Di tengah kepungan informasi, menu­rut saya, manusia kini sudah di ambang kepunahan. Betapa tidak, ma­nusia dikebut oleh target demi target­nya. Kekeluargaan, pertemuan, go­tong royong, silaturahim, doa-doa ber­­sama sudah menjadi barang usang. Keper­cayaan sebagai modal persau­da­raan sudah pudar. Pertemuan sebagai aspek utama kelekatan sudah luntur. Manusia sudah lebih doyan menyendiri.

Manusia kesepian? Tidak juga! Manusia hanya berubah menjadi sosok yang individualis. Egosentris. Semua dijangkarkan dan dipusatkan pada dirinya sendiri. Orang lain tidak ada dan ditiadakan. Sekitar menjadi latar belakang yang tak penting. Keru­munan dan kebisingan menjadi musik pengiring.

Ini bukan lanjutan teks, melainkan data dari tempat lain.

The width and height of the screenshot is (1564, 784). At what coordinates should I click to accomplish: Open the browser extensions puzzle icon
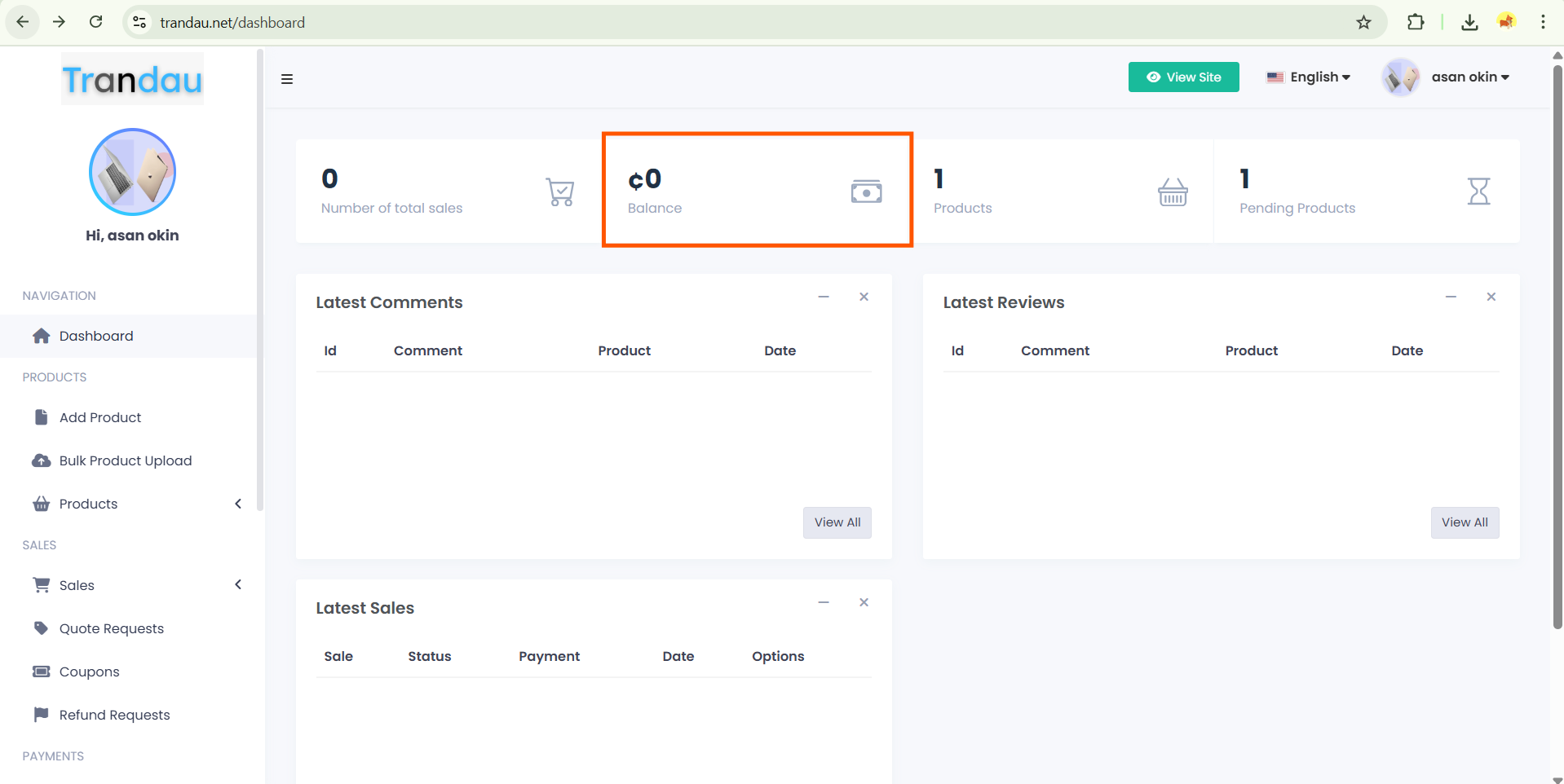pyautogui.click(x=1416, y=22)
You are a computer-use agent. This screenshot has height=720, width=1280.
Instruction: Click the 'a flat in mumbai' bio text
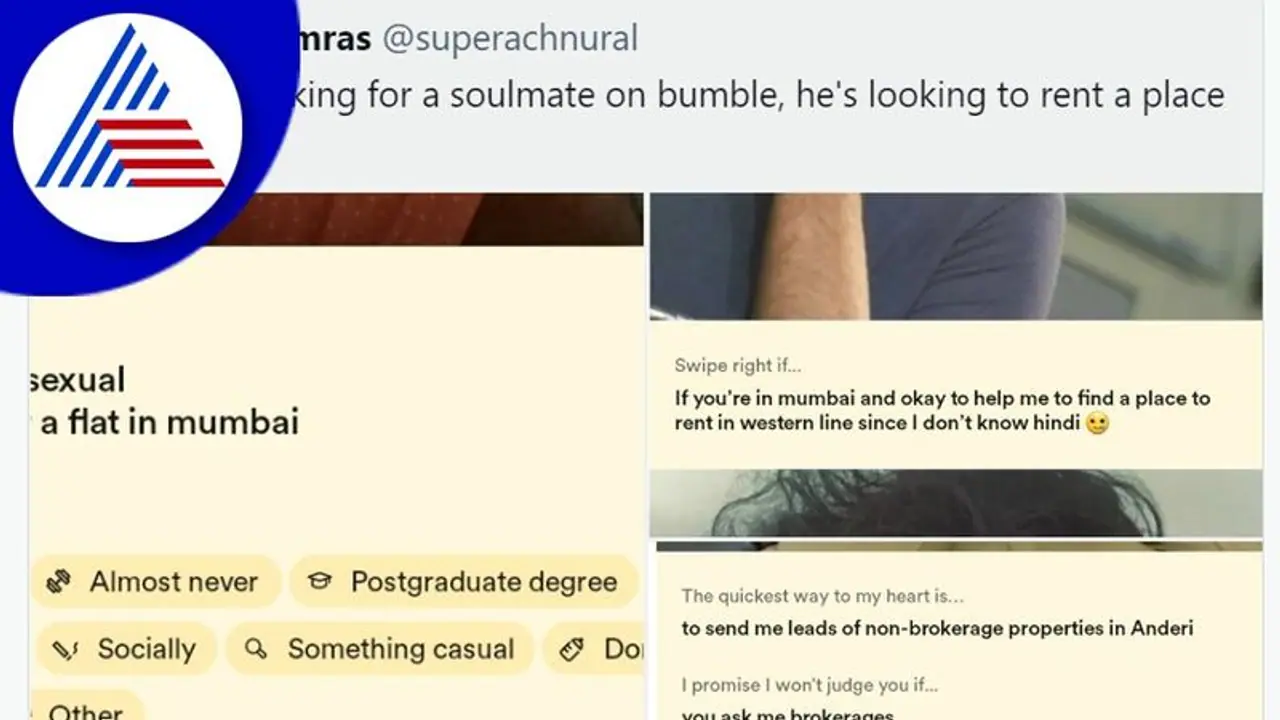[x=170, y=422]
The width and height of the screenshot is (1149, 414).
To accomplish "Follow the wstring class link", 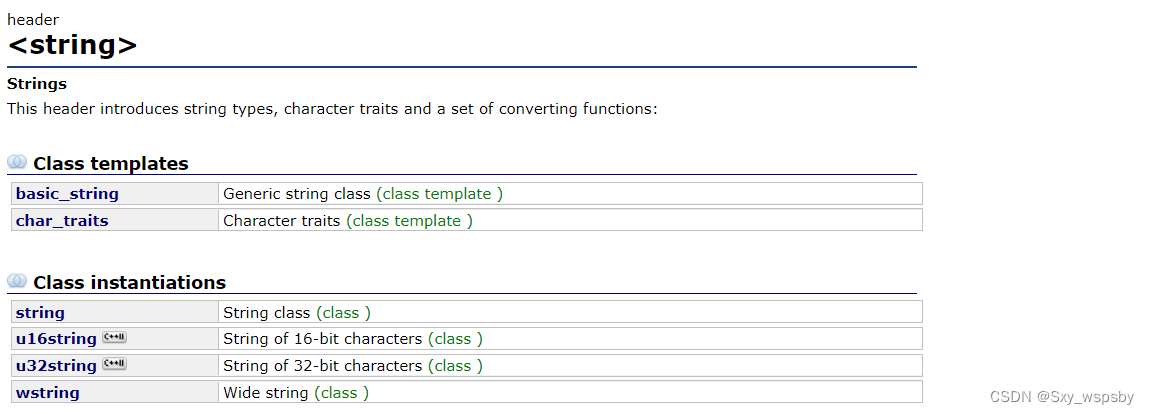I will [x=47, y=392].
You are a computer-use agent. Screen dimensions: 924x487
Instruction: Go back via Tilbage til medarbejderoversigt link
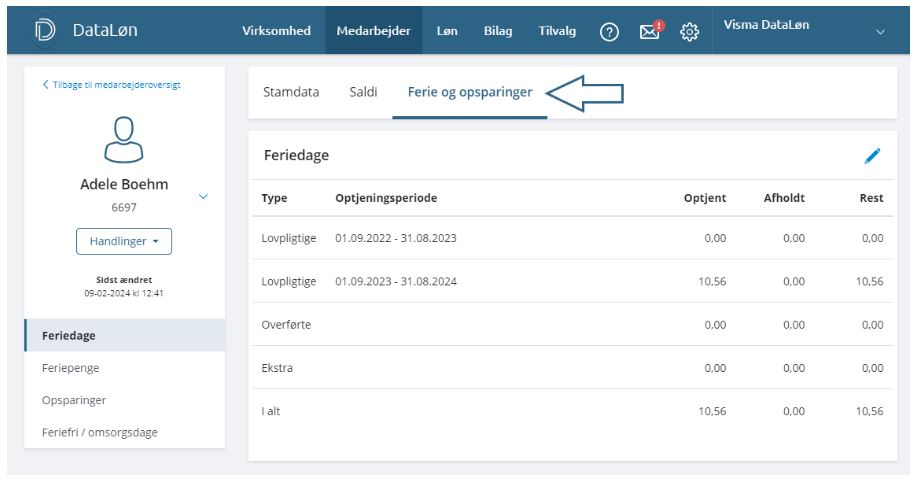111,85
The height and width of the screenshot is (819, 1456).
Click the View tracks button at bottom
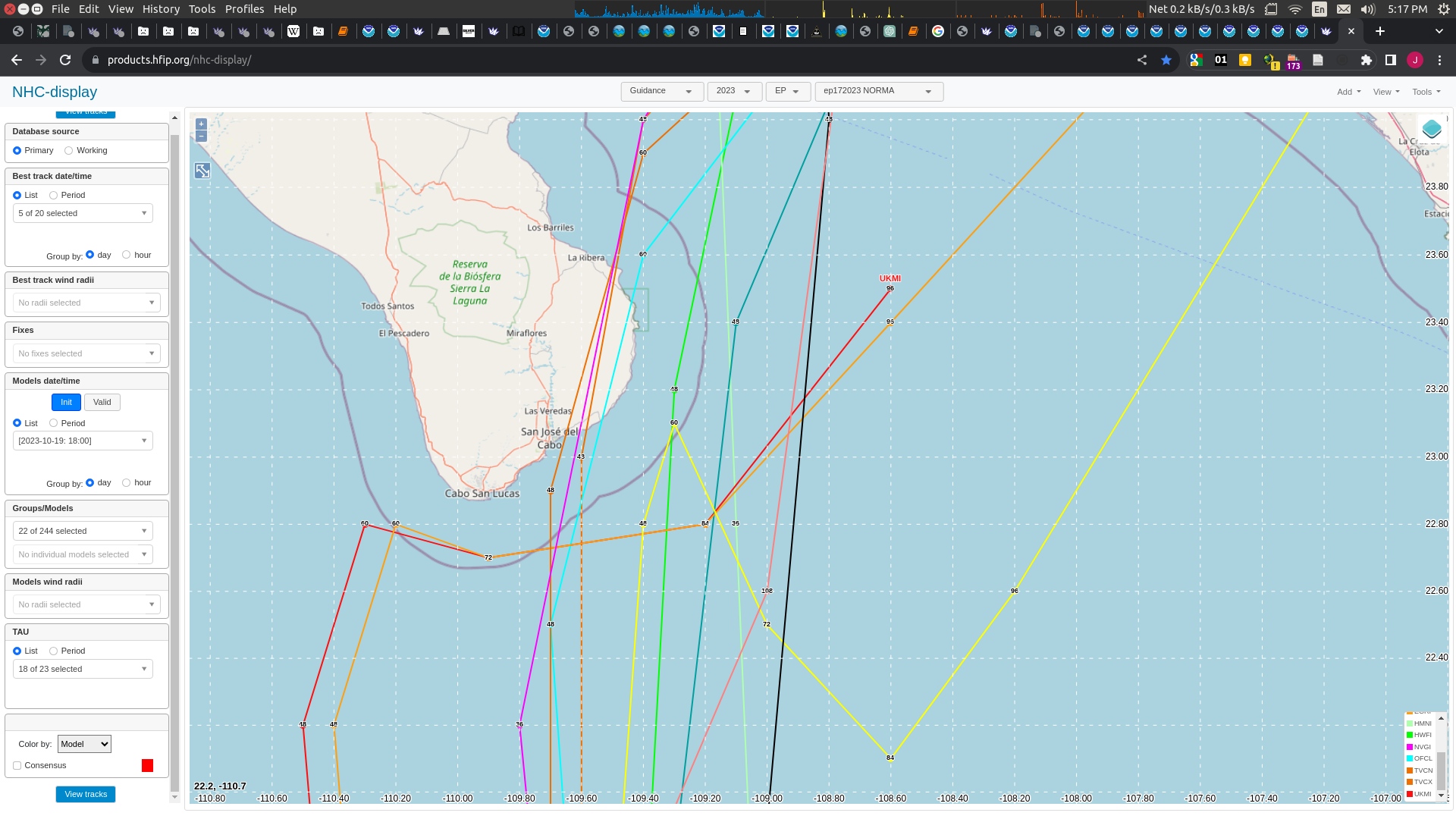pos(86,795)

Sama sekali tak penting karena bukan menjadi bagian terinte­grasi dengan kehidupan itu. Sama sekali juga bukan pengatur ritme.

Manusia mendadak alergi bertemu dengan manusia lainnya. Setidaknya, gejala ini sudah mulai terlihat (apa sengaja dibuat demikian untuk memu­nahkan manusia?) ketika manusia lebih suka bertransaksi melalui mesin ATM. Semua serba mesin. Memba­yar tagihan, melalui mesin; mengun­dang ke pesta, melalui mesin; bersila­turahim, melalui mesin; sampai ke pesta atau pertemuan, yang dilahap juga mesin. Manusia me­ngang­­garkan mesinnya masing-masing.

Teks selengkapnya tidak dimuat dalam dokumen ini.